There is material below. Print exactly the lines starting at the line with "Martin (749, 541)" and ending at the line with "News & Events (946, 1835)", ends included, and no others.

→ **MATERIAL FOR THIS EXERCISE**
━━━━

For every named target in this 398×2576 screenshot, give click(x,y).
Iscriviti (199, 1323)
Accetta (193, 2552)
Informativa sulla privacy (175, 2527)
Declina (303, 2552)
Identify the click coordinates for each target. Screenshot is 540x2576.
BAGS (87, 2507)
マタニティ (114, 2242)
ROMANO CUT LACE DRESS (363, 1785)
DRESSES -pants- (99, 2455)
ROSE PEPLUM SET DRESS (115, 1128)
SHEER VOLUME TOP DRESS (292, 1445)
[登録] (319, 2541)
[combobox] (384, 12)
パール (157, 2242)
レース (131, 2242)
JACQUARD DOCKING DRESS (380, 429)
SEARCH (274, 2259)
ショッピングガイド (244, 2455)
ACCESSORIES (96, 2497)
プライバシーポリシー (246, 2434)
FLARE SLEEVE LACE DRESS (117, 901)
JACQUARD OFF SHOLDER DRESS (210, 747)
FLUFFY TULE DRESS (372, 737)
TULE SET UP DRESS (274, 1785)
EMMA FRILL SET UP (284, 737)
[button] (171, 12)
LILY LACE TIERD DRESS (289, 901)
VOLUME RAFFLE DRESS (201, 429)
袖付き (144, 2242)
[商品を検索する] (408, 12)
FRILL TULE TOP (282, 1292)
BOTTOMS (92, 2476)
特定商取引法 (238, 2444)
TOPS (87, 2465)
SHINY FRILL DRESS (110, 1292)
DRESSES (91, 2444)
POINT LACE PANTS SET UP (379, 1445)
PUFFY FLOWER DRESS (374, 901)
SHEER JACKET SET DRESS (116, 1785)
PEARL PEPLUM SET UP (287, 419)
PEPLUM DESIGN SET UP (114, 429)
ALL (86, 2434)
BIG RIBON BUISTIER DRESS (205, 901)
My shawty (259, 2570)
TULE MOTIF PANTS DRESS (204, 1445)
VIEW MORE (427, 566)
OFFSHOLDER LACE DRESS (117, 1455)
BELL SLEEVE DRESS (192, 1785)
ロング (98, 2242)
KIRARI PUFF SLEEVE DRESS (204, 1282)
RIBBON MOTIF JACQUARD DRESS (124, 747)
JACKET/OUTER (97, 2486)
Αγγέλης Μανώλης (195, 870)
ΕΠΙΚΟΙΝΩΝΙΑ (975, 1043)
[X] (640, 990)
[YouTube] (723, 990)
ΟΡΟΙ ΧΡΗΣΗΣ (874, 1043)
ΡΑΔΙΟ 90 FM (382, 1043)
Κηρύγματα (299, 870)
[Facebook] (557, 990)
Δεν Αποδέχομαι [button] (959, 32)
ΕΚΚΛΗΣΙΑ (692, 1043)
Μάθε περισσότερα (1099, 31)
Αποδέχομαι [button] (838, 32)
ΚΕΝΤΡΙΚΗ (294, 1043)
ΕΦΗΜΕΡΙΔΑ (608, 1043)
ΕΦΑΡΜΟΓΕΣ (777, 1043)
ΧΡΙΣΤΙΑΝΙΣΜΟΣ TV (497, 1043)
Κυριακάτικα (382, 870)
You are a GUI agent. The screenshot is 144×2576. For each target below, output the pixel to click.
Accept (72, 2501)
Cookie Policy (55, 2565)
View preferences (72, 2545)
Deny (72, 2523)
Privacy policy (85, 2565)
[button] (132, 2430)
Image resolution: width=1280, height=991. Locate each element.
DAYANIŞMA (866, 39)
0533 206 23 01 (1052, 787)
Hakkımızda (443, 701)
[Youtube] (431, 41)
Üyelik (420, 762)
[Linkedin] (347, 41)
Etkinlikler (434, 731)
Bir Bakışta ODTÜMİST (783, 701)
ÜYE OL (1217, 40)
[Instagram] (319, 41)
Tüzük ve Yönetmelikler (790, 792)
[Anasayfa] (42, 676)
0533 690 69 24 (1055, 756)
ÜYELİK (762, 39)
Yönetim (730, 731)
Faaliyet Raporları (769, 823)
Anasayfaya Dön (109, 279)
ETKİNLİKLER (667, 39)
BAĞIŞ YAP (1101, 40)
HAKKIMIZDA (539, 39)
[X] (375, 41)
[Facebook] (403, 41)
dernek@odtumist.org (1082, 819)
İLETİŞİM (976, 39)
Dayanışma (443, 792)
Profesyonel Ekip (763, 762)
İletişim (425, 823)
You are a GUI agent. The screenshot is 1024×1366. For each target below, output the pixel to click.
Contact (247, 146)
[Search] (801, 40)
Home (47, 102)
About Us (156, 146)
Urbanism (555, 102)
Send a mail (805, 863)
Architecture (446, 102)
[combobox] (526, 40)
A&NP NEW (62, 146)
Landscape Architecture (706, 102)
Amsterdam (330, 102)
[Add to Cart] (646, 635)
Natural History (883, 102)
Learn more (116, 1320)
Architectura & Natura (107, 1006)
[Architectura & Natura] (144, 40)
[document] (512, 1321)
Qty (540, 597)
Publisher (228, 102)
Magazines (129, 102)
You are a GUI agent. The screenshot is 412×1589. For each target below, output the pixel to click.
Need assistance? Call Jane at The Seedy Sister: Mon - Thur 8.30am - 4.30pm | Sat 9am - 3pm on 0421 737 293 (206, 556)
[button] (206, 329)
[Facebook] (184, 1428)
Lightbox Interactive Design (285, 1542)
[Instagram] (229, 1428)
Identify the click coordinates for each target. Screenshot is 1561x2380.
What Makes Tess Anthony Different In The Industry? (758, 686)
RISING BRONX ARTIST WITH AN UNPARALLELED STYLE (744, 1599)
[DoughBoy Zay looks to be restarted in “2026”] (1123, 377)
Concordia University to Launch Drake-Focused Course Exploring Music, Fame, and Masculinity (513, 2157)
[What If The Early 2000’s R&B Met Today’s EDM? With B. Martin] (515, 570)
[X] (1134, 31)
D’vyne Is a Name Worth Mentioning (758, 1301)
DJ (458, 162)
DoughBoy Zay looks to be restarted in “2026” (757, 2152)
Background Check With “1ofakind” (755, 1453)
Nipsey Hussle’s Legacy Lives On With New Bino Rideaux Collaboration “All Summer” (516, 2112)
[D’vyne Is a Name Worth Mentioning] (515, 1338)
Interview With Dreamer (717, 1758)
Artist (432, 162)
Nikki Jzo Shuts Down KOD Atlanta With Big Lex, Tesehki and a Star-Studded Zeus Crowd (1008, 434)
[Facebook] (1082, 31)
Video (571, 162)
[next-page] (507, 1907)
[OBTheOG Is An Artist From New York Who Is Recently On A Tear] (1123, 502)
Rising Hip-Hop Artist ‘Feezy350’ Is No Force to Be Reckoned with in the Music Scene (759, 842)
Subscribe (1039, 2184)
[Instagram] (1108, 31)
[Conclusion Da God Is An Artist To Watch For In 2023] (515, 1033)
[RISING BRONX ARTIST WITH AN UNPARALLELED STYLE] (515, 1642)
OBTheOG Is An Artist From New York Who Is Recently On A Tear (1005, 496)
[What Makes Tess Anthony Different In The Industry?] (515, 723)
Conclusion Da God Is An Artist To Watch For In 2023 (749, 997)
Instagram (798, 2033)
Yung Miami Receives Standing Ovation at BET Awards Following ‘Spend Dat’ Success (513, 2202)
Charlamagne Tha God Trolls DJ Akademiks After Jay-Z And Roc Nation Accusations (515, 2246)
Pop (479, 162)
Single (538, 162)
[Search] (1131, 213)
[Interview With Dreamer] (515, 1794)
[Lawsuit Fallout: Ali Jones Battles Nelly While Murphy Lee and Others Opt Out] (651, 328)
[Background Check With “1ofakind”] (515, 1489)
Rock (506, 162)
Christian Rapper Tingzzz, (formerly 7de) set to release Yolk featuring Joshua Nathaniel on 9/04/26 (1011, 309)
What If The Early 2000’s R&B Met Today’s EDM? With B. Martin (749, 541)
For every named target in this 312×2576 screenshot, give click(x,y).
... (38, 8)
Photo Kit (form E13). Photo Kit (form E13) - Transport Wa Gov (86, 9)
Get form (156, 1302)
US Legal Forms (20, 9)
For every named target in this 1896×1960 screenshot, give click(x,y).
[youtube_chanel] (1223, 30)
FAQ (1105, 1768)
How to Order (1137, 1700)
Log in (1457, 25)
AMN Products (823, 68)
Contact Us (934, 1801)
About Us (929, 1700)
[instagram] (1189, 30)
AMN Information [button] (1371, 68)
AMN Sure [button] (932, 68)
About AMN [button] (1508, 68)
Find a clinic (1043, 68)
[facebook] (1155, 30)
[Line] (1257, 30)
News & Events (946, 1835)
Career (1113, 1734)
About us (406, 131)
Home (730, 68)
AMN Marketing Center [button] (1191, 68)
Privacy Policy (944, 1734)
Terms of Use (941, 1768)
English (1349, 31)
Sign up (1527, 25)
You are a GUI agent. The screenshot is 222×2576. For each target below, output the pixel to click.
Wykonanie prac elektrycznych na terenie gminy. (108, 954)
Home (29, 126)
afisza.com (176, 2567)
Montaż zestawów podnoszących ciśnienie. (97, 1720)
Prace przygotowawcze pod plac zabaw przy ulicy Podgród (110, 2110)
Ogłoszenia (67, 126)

━━━━

→ **EXPECTED ANSWER**
What If The Early 2000’s R&B Met Today’s EDM? With B. Martin (749, 541)
For every named target in this 312×2576 screenshot, give click(x,y).
... (38, 8)
Photo Kit (form E13). Photo Kit (form E13) - Transport Wa Gov (86, 9)
Get form (156, 1302)
US Legal Forms (20, 9)
For every named target in this 1896×1960 screenshot, give click(x,y).
[youtube_chanel] (1223, 30)
FAQ (1105, 1768)
How to Order (1137, 1700)
Log in (1457, 25)
AMN Products (823, 68)
Contact Us (934, 1801)
About Us (929, 1700)
[instagram] (1189, 30)
AMN Information [button] (1371, 68)
AMN Sure [button] (932, 68)
About AMN [button] (1508, 68)
Find a clinic (1043, 68)
[facebook] (1155, 30)
[Line] (1257, 30)
News & Events (946, 1835)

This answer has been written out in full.